1504869A Dictionary of Music and Musicians — Hyper-George GroveWilliam Smyth Rockstro


HYPER- (Gr. ὑπερ, over, above; Lat. super). A prefix, extensively used in the terminology of antient Greek music—wherein it appears in the names of the five Acute Modes—and thence transferred to the musical system of the Middle Ages. The nomenclature of the one system must, however, be very carefully distinguished from that of the other; for, though the same terms are, in many cases, common to both, they are used to designate very different things. For instance, the discarded Locrian Mode (B, C, D, E, F, G, A, B) is often called the Hyper-æolian, in recognition of the fact that its range lies a tone above that of the true Æolian; but this Mode has no connexion whatever with the Hyper-æolian of the Greeks; neither have the Authentic Modes, as we now use them, the slightest affinity with the Greek acute forms, though the prefix 'hyper' has sometimes been very unnecessarily added to the names of all of them. [See Modes.]

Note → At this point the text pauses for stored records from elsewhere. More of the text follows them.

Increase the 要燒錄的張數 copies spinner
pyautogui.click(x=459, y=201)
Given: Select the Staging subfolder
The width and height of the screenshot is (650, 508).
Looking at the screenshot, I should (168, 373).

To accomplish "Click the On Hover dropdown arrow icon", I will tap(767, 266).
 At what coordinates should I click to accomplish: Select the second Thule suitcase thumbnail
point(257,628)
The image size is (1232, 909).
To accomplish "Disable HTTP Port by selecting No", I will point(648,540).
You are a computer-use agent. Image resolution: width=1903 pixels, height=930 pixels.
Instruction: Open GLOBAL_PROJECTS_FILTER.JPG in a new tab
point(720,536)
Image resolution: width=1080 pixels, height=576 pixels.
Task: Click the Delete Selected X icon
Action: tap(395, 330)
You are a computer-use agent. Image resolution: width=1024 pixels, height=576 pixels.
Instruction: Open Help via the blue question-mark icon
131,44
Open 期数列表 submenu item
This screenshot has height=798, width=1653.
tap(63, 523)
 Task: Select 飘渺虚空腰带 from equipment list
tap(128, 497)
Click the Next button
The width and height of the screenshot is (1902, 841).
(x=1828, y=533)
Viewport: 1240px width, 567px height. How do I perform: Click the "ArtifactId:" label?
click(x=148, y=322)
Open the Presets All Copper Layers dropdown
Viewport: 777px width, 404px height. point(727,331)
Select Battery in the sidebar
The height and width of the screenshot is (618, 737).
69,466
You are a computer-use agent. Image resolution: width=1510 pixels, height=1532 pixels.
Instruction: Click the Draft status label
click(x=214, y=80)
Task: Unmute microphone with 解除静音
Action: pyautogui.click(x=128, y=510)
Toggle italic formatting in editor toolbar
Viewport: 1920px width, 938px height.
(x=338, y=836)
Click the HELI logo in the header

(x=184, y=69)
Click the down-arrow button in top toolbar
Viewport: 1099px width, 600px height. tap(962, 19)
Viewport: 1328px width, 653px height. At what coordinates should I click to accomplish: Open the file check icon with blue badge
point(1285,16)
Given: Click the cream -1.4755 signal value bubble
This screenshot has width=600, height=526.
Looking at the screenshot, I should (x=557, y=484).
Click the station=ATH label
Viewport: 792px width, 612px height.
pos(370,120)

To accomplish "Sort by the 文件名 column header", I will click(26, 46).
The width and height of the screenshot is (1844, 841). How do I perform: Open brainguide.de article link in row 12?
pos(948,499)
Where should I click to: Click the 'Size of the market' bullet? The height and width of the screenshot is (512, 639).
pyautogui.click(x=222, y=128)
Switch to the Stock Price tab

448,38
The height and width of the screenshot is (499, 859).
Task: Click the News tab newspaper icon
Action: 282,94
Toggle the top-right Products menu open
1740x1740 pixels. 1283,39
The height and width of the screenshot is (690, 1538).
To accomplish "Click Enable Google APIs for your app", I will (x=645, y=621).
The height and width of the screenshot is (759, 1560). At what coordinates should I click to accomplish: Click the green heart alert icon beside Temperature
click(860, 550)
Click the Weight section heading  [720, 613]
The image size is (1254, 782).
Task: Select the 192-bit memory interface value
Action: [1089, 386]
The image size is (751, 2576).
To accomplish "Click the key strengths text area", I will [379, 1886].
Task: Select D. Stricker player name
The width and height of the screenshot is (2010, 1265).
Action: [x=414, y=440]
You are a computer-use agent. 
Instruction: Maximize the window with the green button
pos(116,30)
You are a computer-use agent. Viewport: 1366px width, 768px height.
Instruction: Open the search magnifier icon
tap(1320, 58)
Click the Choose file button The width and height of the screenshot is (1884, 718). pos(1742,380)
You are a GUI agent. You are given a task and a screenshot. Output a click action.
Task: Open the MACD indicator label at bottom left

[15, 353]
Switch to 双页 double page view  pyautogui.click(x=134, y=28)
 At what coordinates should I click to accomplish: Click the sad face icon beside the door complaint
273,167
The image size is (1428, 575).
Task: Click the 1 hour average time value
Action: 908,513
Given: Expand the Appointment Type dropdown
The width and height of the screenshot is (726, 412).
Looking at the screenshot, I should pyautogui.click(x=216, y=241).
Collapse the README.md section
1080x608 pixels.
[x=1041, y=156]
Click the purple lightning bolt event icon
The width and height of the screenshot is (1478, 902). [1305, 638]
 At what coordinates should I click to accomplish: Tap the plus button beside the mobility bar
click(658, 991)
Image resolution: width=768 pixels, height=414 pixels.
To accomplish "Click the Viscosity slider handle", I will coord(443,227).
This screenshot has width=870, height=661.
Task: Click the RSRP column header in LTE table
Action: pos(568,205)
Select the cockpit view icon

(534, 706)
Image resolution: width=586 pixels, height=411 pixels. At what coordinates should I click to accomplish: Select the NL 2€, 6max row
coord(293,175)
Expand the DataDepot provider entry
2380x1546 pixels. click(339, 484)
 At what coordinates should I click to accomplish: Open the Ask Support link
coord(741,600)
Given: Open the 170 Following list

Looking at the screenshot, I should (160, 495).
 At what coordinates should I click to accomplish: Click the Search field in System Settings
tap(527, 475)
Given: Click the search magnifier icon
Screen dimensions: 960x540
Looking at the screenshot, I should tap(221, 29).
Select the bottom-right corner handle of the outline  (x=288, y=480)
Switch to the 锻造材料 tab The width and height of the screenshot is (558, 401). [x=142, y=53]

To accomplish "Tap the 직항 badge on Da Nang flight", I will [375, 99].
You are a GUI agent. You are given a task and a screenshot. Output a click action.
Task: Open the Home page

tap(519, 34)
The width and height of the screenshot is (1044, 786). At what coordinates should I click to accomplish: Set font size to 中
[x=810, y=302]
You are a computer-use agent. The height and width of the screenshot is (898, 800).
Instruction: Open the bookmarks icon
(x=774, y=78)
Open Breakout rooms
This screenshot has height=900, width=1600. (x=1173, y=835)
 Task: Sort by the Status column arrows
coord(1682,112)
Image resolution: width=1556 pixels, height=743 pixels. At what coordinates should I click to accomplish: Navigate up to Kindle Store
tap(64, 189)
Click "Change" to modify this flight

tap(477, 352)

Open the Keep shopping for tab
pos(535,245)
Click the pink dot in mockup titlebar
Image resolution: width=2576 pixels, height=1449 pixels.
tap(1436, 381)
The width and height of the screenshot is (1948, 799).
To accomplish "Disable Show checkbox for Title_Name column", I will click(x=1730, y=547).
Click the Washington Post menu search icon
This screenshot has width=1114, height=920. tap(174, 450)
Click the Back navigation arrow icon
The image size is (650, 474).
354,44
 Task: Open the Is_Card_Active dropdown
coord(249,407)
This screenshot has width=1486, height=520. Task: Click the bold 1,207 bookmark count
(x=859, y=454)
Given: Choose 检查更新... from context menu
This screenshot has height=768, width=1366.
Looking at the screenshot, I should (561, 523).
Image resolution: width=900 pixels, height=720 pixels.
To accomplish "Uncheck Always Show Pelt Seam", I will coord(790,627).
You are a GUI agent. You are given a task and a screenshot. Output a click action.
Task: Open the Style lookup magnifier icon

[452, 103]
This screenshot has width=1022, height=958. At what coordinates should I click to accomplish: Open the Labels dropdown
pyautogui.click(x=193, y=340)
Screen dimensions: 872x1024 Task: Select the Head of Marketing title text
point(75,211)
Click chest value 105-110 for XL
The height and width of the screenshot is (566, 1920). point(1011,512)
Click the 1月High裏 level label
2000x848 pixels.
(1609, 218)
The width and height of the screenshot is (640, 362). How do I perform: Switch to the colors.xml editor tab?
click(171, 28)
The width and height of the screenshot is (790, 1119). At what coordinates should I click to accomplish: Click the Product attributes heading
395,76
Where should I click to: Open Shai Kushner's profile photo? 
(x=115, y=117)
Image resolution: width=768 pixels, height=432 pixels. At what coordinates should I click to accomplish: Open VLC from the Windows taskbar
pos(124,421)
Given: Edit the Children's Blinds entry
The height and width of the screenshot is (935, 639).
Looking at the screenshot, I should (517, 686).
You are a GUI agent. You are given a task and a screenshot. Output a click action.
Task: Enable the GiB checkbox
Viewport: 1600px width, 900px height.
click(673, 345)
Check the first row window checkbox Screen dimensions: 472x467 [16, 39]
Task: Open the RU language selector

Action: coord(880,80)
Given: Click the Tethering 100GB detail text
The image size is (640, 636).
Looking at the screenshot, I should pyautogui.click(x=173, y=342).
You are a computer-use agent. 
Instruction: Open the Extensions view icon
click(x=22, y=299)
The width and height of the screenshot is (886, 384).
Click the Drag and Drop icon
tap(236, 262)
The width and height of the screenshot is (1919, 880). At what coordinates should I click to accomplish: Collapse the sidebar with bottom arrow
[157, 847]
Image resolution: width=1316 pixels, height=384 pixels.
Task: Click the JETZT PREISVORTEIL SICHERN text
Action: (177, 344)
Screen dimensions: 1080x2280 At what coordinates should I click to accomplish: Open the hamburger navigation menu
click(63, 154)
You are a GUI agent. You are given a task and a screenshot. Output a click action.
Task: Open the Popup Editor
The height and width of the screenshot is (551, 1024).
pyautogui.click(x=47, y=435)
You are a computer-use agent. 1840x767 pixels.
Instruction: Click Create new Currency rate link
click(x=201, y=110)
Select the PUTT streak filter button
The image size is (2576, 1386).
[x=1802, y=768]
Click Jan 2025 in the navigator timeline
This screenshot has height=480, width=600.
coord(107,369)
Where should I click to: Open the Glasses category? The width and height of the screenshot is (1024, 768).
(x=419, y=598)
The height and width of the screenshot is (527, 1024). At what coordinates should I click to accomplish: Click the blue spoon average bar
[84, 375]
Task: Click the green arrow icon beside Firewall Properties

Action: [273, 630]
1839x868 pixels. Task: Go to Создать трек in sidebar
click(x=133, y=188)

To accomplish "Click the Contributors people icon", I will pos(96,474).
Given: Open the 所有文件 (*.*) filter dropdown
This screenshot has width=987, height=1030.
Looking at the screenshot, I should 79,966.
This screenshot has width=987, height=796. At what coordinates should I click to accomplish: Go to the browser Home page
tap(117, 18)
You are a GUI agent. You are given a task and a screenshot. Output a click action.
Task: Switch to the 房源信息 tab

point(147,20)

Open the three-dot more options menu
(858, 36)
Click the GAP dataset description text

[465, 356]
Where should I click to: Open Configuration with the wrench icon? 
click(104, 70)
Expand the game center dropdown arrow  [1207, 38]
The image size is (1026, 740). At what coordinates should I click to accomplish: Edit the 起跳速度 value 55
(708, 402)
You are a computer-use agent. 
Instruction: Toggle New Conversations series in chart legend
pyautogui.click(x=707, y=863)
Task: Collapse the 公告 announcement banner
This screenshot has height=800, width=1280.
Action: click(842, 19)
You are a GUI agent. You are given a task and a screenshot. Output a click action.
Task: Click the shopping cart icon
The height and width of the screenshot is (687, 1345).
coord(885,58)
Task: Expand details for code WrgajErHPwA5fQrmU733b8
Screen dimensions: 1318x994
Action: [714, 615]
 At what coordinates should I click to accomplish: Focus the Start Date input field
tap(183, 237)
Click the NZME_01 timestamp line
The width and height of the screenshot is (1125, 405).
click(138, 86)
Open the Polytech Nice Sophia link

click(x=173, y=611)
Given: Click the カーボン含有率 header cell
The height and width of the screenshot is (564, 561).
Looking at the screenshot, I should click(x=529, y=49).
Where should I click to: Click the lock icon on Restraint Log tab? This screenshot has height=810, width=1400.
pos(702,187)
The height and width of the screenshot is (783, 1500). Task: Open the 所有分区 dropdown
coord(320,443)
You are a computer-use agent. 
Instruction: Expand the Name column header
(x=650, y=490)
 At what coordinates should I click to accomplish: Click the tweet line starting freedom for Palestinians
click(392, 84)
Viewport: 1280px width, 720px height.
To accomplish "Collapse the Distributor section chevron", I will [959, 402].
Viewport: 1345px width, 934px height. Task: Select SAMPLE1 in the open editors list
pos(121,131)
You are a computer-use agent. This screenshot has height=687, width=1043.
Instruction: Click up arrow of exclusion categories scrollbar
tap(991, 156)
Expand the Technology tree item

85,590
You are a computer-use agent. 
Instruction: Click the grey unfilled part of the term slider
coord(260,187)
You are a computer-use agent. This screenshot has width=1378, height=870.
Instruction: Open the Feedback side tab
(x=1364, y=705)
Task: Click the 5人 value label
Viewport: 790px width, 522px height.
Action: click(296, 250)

Greek authors constantly use the prepositions ὑπερ and ὑπο in what we should now consider an inverted sense; applying the former to grave sounds, and the latter to acute ones. This apparent contradiction vanishes when we remember that they are speaking, not of the gravity or acuteness of the sounds, but of the position on the lyre of the strings designed to produce them.

The prefix Hypo- (Gr. ὑπο, under, below; Lat. sub) was applied, in antient Greek music, to the names of the five Grave Modes. In the Middle Ages it was added to the names of the seven Plagal Modes—the Hypo-dorian, the Hypo-phrygian, the Hypo-lydian, the Hypo-mixo-lydian, the Hypo-æolian, the discarded Hypo-locrian, and the Hypo-ionian—the range of which lies a fourth below that of their Authentic originals. [See Modes.]

Early writers also add this prefix to the names of certain intervals, when reckoned downwards, instead of upwards; as Hypo-diatessaron ( = Subdiatessaron), a fourth below; Hypo-diapente ( = Subdiapente), a fifth below. [See Interval.]